A family favourite with a sugar free, low carb twist! You can top this with flaked almonds as shown below or if you prefer, some sugar-free icing. This recipe is found in my low carb book Eating to Beat Type 2 Diabetes.
Serves 10
Nutritional information Per Serving
494 Kcals
45g fat
3.7g net carbohydrates
14.2g Protein
Pastry
300g ground almonds
75g ground hazelnuts (grind your own)
40g butter
1 egg
Jam
200g frozen raspberries
2-3 tbsp chia seeds
2 tbsp. of sugar-free raspberry jam (see pantry chapter)
125g butter
100g erythritol blend, xylitol (or stevia to taste)
125g almond flour or ground almonds
1 egg, beaten
1 tsp almond essence
30g flaked almonds
• Preheat the oven to 180ºc/gas mark 4.
• To make the pastry, rub the butter into the ground nuts until it resembles breadcrumbs.
• Add 1 egg and form into a dough. It will be very crumbly as it has not gluten to hold it together.
• Grease your 20cm pie dish well. Place the crumbly mixture into the base of your dish. Flatten with your hands and flatten and spread until you cover the base completely. If you can go slightly up the side, but don’t worry if you find this too tricky.
• Place in the oven and bake for 10 minutes.

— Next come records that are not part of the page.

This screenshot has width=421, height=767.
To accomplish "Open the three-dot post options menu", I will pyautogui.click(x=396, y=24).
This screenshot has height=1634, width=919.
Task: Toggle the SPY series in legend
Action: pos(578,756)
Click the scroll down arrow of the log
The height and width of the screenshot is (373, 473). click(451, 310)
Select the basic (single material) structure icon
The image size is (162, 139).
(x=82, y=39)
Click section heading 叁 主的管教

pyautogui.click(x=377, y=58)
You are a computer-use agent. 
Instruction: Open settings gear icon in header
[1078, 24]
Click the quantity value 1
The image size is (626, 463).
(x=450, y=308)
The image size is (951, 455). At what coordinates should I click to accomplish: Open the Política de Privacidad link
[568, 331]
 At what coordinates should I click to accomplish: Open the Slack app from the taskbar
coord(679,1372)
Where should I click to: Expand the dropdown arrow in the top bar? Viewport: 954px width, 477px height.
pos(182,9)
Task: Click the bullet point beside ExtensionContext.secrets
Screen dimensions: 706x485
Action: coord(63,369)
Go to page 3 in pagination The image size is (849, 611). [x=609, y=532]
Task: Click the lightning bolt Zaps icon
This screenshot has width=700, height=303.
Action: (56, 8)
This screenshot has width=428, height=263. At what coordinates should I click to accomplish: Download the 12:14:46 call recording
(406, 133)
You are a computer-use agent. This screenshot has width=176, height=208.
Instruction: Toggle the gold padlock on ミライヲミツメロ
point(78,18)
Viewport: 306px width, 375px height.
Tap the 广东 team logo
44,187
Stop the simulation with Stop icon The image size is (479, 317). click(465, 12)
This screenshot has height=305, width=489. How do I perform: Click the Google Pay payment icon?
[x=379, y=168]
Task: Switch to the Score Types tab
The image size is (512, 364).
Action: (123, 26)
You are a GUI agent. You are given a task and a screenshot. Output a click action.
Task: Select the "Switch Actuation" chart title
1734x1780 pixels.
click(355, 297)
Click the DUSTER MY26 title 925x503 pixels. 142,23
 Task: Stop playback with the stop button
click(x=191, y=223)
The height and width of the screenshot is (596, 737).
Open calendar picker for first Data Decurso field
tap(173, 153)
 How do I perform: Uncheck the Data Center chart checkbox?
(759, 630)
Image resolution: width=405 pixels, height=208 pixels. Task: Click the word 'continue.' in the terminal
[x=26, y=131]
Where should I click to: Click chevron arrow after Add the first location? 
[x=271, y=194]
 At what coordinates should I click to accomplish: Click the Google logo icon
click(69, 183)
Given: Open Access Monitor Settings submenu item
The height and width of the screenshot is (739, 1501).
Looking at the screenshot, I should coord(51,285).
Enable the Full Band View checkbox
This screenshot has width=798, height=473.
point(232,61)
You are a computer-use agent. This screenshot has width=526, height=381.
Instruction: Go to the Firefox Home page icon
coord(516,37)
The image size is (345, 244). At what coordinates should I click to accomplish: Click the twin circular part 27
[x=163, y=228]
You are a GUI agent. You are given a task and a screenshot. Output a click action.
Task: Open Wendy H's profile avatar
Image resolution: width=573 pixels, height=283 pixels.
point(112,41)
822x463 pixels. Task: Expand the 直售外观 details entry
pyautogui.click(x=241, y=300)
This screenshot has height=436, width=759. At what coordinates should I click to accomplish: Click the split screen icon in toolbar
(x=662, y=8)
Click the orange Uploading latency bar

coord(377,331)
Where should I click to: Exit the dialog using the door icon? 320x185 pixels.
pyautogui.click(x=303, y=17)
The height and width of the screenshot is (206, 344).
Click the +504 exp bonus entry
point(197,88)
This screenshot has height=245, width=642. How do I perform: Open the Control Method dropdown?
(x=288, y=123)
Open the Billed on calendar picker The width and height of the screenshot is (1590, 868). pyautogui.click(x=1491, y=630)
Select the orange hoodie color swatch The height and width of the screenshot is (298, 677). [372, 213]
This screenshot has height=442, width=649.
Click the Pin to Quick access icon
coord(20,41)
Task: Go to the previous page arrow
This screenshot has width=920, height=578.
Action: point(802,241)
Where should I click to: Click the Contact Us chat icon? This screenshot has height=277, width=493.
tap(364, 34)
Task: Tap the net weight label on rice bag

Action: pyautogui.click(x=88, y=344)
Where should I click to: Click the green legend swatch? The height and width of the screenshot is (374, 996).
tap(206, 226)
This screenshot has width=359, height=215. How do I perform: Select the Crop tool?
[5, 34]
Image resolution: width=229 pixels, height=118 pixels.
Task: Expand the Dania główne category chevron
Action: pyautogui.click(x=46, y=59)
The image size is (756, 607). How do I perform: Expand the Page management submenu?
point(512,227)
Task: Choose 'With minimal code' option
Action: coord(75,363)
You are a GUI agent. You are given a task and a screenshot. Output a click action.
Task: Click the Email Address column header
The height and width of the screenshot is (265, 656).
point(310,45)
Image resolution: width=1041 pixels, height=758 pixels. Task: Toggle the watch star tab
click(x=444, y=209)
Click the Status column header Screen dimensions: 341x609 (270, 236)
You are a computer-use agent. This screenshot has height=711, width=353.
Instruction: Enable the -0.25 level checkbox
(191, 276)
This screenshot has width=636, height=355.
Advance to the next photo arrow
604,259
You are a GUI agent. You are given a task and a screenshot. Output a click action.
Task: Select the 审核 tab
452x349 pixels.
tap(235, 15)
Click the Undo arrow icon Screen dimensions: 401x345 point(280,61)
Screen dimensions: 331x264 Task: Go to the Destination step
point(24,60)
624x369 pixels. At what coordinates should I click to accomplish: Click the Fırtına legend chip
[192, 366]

• Place the raspberry in a saucepan and heat on a medium heat until the raspberries break down. Remove from heat and add the chia seeds. Stir well and leave to one side.
• Place the butter and sweetener into a bowl and beat until light and fluffy.
• Add the ground almonds, egg and almond essence and beat well until combined evenly.
• Remove the nut pastry from the oven.
• Place the jam onto the pastry and spread in a thin layer. Don’t be tempted to add too much jam as it will bubble up and spill.
• Pour on the cake batter and smooth the top. Finish with a sprinkle of flaked almonds.
• Place in the oven and cook for 30-40 minutes until golden on top and the sponge springs back when touched.
• Remove from the oven and cool. You can coat with sugar free icing if you prefer. Store in an airtight container.